日本とアメリカ合衆国での名称で、それ以外の英語圏ではピレニアン・マウンテン・ドッグと呼ばれる。
フランス・スペイン国境のピレネー山脈原産。山岳地帯で羊や山羊を飼う牧場において、家畜を狙う狼や熊などの外敵から、家畜と人間を守る護衛任務用に発達してきた犬種である。
オスの成犬ならば体高80cm、体重60kg、後ろ足で立って伸び上がれば人間の成人男性ほどの高さにもなる超大型犬。
凶暴な野生の肉食獣を追い払う任務の中で発達した犬種だけに、外敵を威圧する大きな身体と、山岳地帯を駆け回るがっしりした強い四肢を持つ。自分と主人のテリトリーを守ろうとする警戒心・防衛意識も強い。広い放牧地において、主人の目の届かない場所でも独自に外敵を警戒し、時に主人の命令を待たず自らの判断で追い払う必要もあったことから、思考力・自己判断力も高い。
体毛は真っ白が基本で、褐色や灰色が入る場合もある。耳は垂れ耳。
現在では、雄大な体格を持ちつつも愛嬌のある顔つきや、白く長いモフモフの毛が好まれ、家庭犬として飼育される。正しく育成されれば落ち着きがあって穏やかであり、小さく弱い存在を守ろうとする性質から人間の子どももよく面倒をみて、遊び相手になってくれる。

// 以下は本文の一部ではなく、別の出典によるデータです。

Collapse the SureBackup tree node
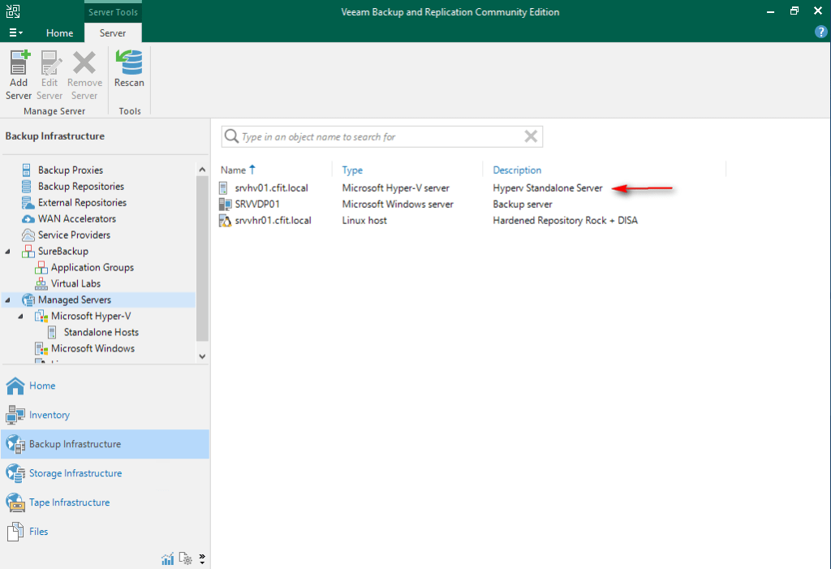831x569 pixels. [x=8, y=252]
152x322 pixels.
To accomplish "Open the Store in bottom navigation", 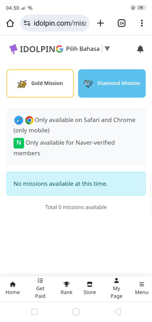I will point(90,288).
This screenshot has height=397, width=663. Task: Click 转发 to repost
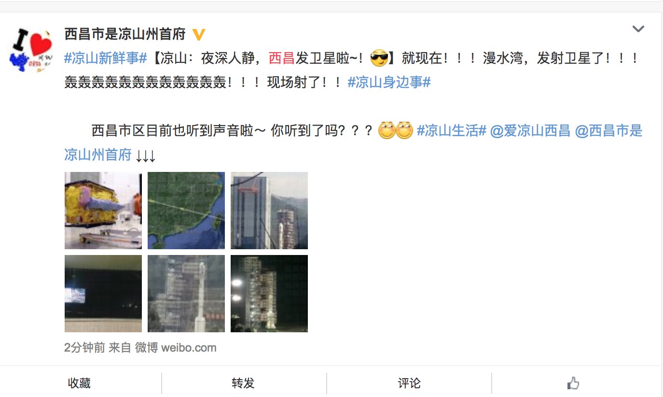pyautogui.click(x=243, y=383)
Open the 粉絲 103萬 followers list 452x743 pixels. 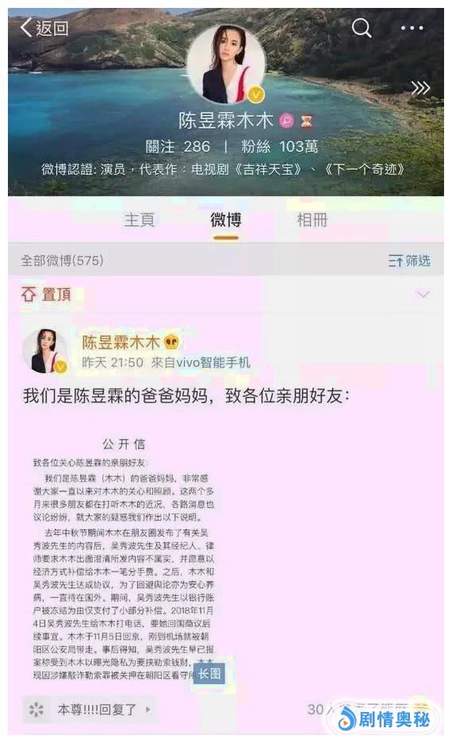point(280,147)
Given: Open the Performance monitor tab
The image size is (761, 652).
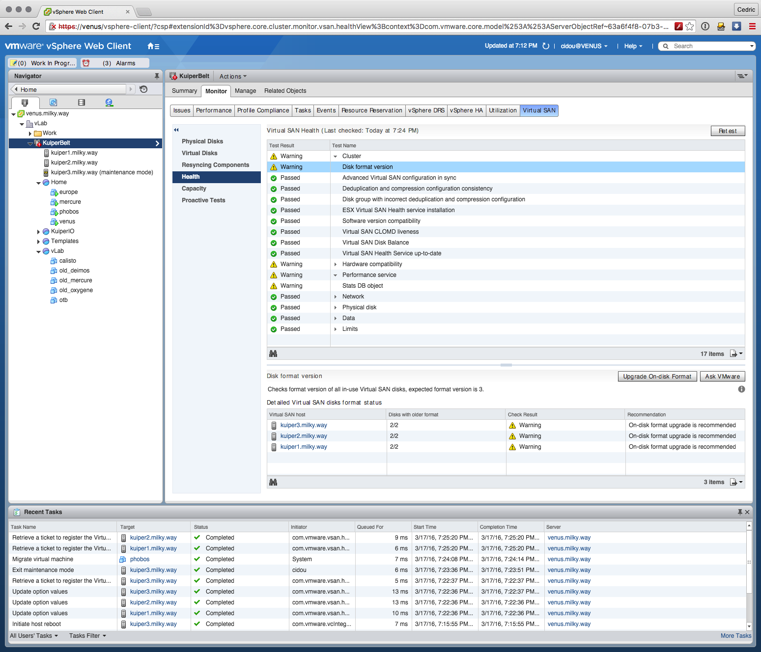Looking at the screenshot, I should (214, 110).
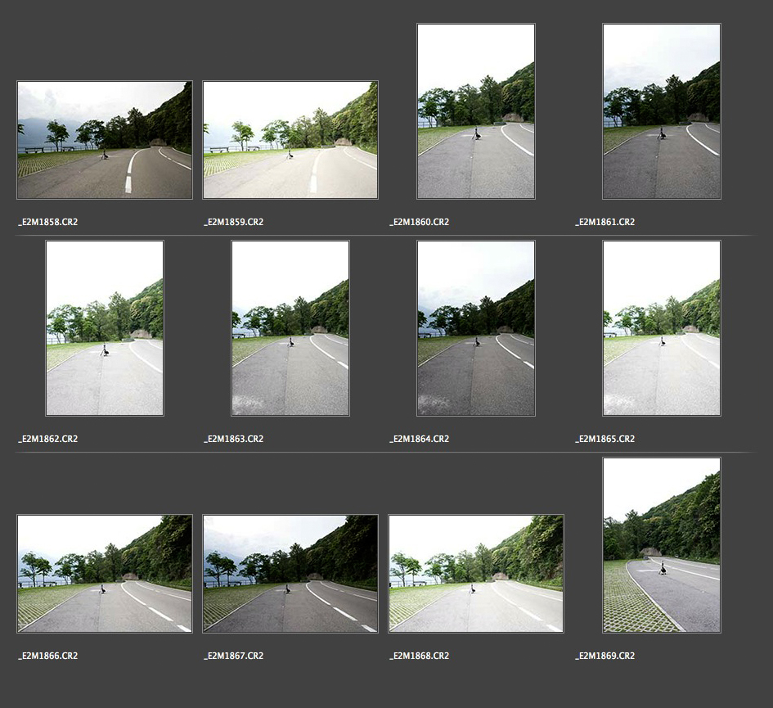Select the _E2M1868.CR2 filename text

(420, 656)
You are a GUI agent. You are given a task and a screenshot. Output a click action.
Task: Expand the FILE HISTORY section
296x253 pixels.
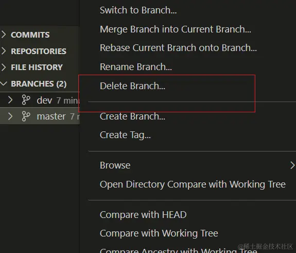4,68
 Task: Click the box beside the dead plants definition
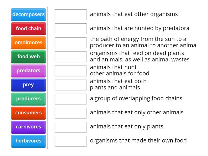coord(70,57)
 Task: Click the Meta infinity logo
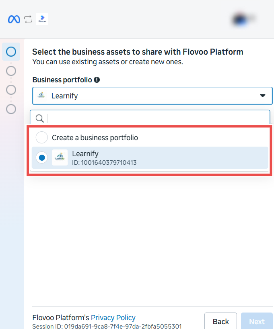tap(14, 19)
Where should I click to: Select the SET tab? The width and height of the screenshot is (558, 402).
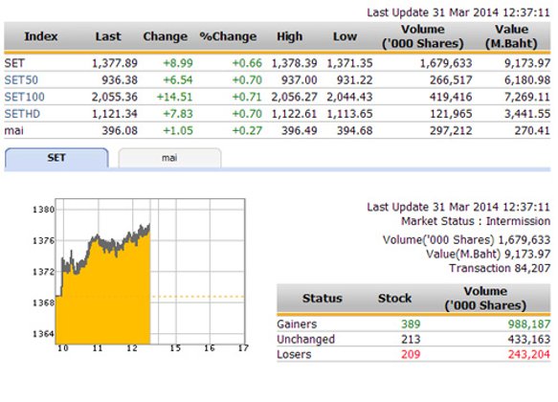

ただし、巨大な体格に見合った食事量に加え、広い放牧地を駆け回ってきた犬種だけに豊富な運動量も必要。さらに寒い山岳地の犬だけに日本の暑さにはめっぽう弱く、夏以外でも室内で冷房が必要なほど。耐寒のために発達した長く密生した毛は、ブラッシングもまめに必要で抜け毛もすごい。大型犬ならではのパワーも備えているため事故が起こらないよう注意が必要だが、高い判断力や自我をもった犬種のため、しつけには犬の自尊心を損ねないようなバランス感覚も求められる。

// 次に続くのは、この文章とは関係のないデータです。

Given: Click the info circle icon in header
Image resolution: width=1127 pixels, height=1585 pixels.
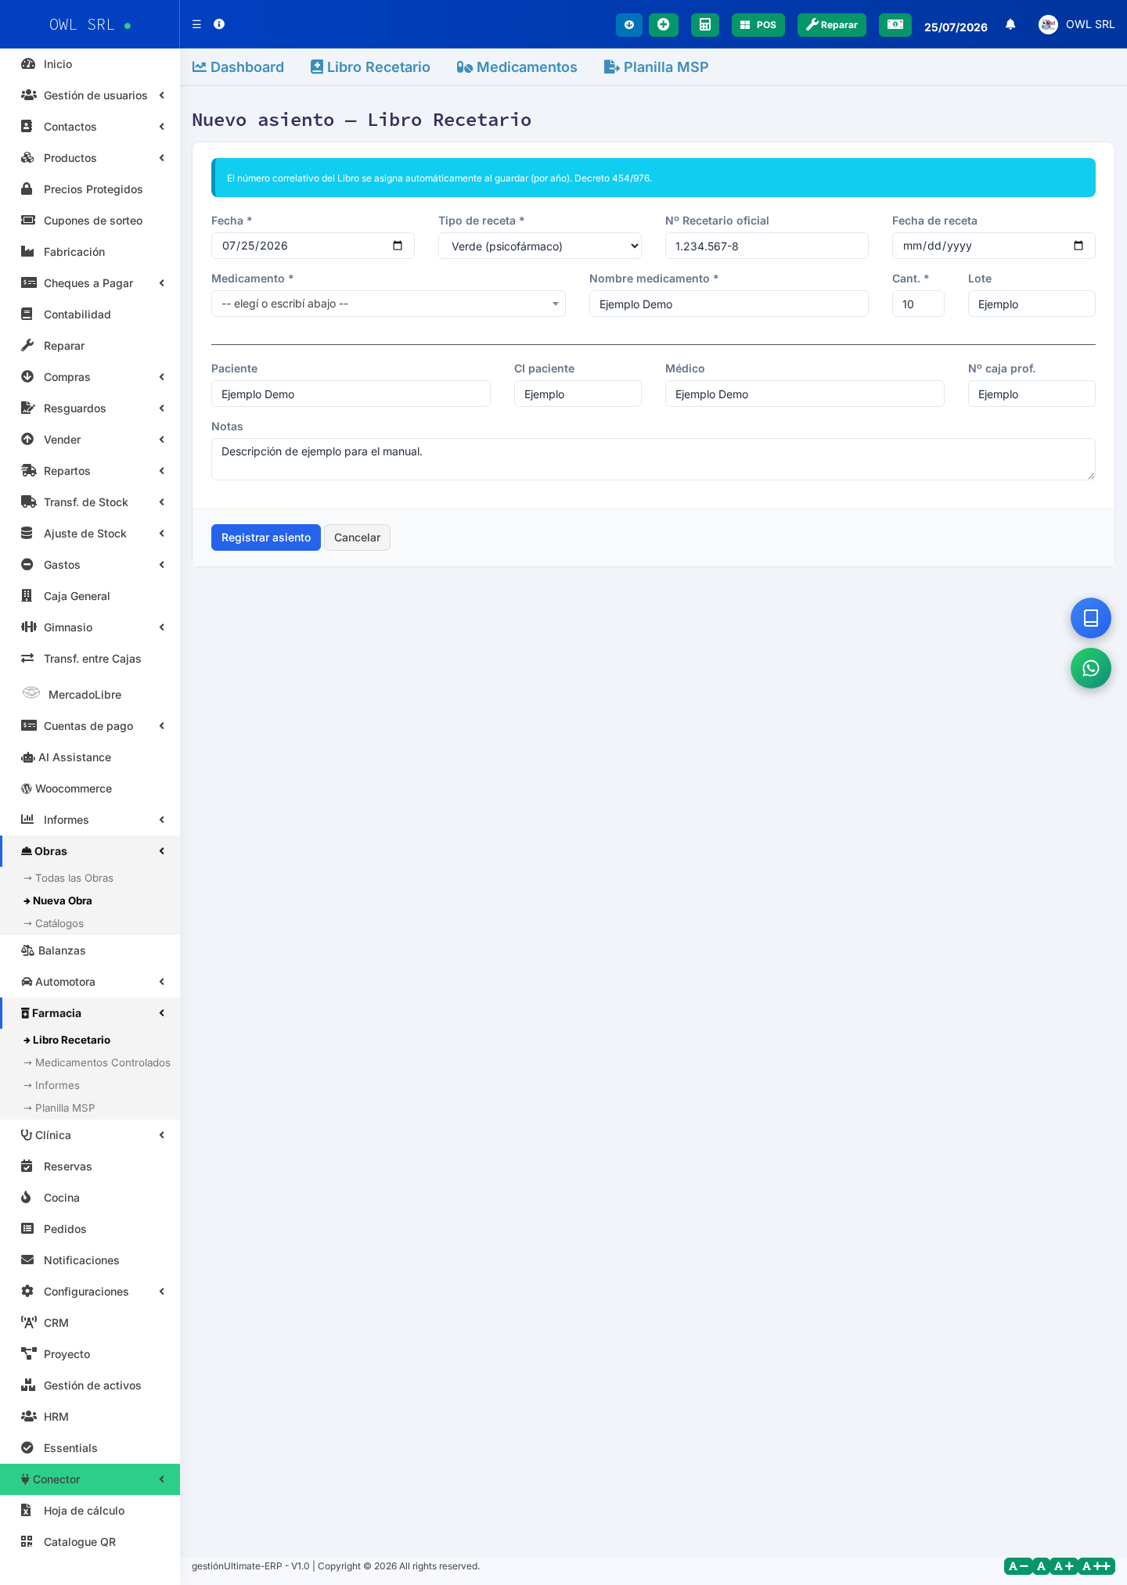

総じて、十分な環境と犬に対する経験知識を持った飼い主向きの犬種である。
グレートピレニーズのキャラクター
- ジョリィ(『名犬ジョリィ』)
雄。元の飼い主の虐待から逃げ出し、人間に害をなしたために「魔犬」と忌み嫌われる野犬になっていたが、主人公の孤児セバスチャンと出会い、大切なパートナーとなる。
雄(と思われる)。ちよちゃん(美浜ちよ)の飼い犬。飼い主曰く「人間ができている」おとなしい犬で、猫との相性が良くない榊さんにも優しい。ちよちゃんを背中に乗せて歩けるほどのパワーがあるが、飼い主が小柄なこともあって勢い余り吹き飛ばしてしまうことも。
- マリリン(『動物のおしゃべり』)
雌。主人公ミカちゃん(ふじの美伽)のお兄ちゃんの彼女・田崎の飼い犬。ふじの家の飼い犬タロー(秋田犬)に想いを寄せ猛アタックをかけているが、タローよりも体格で勝るため勢い余ってしょっちゅう吹っ飛ばしたり押しつぶしたりしてしまう。
雄。正確には作中では犬種の設定はされていないが、グレートピレニーズをモデルとしたことを作者が認めている。老犬だが、実は動物実験により未来予知の能力を得た超能力犬。読心術の能力を持つアーニャにその力を知られて興味を持たれ、フォージャー家に物語途中から飼い犬として迎えられた。